Fig. 1.

Exocyst components and glucose transporter type 4 (GLUT4) are translocated to the plasma membrane of skeletal myoblasts following insulin stimulation. A: insulin-stimulated glucose uptake in L6-GLUT4myc myoblasts was verified using the fluorescent glucose analog, 2-(N-(7-nitrobenz-2-oxa-1,3-diazol-4-yl)amino)-2-deoxyglucose (2-NBDG). B–G: L6-GLUT4myc myoblasts were stimulated with 100 nM insulin for 10 min. Plasma membrane proteins were collected via subcellular fractionation and analyzed by Western blotting. B: representative images of Western analyses of subcellular fractionations. Analysis is shown of protein enrichment in subcellular fractions, where GLUT4myc distribution in subcellular fractions was detected, along with the plasma membrane protein Na⁺-K⁺-ATPase and the mitochondrial protein CoxIV. C: quantification of plasma membrane GLUT4myc, as detected by a myc-tag-specific antibody, normalized to measured levels of the membrane protein Na⁺-K⁺-ATPase. D–G: quantification of EXOC1, EXOC5, and EXOC7, and GLUT1 protein levels, respectively, in the plasma membrane fractions of insulin-stimulated myoblast cells.
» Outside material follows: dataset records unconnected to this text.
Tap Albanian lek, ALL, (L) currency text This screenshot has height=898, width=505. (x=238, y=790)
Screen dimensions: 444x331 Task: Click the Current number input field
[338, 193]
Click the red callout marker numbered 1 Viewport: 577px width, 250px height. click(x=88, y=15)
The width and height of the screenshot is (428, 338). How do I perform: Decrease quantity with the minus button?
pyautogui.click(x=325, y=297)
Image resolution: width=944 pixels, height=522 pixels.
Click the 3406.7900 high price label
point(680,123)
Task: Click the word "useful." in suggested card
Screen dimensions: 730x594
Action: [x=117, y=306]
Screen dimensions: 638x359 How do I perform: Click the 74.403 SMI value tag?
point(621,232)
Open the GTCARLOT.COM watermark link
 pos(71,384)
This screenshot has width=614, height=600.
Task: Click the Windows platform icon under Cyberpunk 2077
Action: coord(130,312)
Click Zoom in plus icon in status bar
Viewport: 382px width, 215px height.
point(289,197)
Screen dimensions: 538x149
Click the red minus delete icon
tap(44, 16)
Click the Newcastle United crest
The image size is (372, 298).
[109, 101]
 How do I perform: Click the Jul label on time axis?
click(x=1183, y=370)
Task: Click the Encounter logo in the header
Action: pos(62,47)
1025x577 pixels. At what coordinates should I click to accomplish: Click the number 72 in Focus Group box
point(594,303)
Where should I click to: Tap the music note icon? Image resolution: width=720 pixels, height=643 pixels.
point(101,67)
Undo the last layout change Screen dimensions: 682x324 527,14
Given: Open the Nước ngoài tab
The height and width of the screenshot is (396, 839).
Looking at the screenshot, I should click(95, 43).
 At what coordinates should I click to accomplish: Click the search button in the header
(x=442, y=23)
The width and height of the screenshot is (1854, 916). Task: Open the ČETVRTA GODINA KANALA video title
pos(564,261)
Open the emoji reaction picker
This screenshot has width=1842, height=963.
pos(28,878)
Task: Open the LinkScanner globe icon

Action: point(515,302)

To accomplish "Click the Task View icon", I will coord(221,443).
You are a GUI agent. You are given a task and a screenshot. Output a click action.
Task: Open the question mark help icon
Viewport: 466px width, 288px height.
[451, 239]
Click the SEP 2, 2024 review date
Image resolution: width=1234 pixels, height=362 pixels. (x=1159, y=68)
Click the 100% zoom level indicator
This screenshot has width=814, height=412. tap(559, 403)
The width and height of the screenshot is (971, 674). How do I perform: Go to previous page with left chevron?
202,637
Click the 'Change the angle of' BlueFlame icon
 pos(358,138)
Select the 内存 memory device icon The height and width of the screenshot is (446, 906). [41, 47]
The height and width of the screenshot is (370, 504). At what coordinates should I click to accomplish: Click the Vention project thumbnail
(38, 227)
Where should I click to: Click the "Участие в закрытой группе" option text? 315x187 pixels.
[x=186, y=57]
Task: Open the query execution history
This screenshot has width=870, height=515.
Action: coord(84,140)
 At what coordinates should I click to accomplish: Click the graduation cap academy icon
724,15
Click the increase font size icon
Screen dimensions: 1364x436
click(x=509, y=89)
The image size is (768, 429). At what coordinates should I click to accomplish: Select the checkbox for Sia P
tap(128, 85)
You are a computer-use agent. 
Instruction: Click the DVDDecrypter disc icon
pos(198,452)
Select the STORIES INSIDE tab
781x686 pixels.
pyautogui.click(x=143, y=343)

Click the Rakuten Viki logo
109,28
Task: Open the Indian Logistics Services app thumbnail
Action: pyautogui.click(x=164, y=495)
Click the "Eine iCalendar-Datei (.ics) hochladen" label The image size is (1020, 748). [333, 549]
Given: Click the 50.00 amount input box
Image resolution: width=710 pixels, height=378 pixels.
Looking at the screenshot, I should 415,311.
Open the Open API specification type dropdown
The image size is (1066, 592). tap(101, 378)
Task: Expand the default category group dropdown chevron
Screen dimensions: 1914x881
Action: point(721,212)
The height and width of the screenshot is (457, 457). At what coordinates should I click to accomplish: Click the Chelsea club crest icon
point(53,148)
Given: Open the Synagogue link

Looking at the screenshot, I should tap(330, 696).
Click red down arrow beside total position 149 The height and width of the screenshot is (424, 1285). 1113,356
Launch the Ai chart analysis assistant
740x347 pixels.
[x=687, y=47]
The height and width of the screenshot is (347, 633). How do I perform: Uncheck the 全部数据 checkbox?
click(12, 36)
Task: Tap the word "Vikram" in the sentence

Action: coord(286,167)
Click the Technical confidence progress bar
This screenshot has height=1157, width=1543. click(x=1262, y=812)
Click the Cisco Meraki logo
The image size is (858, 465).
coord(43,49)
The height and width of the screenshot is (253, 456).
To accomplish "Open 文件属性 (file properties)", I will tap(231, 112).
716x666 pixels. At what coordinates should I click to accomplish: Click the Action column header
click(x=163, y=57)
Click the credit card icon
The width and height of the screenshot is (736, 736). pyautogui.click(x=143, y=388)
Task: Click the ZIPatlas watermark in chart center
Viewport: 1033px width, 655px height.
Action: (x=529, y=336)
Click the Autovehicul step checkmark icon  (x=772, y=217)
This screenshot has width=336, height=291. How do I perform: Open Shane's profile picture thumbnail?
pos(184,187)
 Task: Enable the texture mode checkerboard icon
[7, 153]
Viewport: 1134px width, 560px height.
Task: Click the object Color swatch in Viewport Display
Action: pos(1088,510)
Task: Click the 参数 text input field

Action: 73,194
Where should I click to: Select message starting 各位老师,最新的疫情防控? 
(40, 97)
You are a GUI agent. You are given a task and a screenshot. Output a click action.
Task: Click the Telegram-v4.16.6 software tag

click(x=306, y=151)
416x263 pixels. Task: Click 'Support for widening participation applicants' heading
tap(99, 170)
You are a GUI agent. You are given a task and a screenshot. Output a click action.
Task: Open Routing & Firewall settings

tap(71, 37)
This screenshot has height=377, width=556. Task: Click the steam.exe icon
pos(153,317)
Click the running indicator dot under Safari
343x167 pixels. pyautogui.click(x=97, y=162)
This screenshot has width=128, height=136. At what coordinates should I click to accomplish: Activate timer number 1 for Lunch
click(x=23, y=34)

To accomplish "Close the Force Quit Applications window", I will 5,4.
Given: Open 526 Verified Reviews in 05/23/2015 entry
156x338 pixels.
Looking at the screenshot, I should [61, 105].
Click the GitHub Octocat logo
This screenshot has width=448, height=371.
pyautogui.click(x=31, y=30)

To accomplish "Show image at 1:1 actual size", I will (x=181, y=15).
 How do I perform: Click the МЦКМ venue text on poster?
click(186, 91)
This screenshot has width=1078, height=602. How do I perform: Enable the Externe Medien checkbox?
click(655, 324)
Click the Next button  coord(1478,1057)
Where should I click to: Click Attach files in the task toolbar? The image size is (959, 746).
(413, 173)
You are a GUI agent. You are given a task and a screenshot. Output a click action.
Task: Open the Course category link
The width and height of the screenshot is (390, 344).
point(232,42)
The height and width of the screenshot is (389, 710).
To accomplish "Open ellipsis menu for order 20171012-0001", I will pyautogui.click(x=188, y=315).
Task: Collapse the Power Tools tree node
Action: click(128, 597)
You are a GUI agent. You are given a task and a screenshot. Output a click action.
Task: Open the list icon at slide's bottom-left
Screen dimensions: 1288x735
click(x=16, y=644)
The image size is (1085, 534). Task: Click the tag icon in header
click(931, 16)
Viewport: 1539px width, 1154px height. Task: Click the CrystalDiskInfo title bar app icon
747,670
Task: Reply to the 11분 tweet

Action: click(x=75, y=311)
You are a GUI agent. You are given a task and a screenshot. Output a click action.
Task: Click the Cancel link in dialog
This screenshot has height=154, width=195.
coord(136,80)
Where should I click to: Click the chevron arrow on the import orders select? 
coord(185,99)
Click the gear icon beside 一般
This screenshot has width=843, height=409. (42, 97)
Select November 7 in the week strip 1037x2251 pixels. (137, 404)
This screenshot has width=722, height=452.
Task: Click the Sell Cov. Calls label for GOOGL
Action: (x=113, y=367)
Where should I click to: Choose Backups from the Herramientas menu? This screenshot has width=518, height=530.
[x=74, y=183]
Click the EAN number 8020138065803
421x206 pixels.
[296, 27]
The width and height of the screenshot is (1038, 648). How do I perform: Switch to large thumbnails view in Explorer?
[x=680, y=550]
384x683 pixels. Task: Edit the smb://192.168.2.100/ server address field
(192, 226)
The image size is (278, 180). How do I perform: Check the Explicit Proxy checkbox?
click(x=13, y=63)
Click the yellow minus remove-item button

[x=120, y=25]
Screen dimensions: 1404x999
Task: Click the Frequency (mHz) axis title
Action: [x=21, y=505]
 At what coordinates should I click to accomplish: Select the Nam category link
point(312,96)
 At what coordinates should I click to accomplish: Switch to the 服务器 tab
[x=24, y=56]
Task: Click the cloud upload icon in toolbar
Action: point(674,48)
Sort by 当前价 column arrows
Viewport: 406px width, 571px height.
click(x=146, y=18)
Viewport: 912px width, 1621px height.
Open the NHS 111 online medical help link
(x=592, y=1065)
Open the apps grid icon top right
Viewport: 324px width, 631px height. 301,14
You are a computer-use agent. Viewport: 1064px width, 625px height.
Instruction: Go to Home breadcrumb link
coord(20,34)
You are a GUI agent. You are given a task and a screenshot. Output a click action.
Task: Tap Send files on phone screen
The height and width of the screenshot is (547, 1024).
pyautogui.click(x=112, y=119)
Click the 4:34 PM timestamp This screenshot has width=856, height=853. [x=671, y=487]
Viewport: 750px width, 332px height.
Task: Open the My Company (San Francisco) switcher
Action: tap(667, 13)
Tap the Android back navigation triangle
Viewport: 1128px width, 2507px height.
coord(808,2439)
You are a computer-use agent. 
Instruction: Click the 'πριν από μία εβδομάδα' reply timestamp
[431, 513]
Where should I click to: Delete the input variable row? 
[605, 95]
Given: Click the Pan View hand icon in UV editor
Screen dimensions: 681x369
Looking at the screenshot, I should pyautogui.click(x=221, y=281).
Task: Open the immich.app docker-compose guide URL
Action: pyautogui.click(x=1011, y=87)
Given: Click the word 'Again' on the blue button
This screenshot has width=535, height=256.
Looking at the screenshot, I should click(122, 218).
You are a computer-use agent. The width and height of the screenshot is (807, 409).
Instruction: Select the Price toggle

Signal intensities for myc, EXOC1, EXOC5, EXOC7, and GLUT1 were normalized to plasma membrane-specific Na⁺-K⁺-ATPase levels. Images and graphs presented are representative of data from 3 independent experiments. Values are means ± SD in relative units (vs. untreated cells); n, no. of replicates. *P < 0.05 and **P < 0.01, compared with untreated control.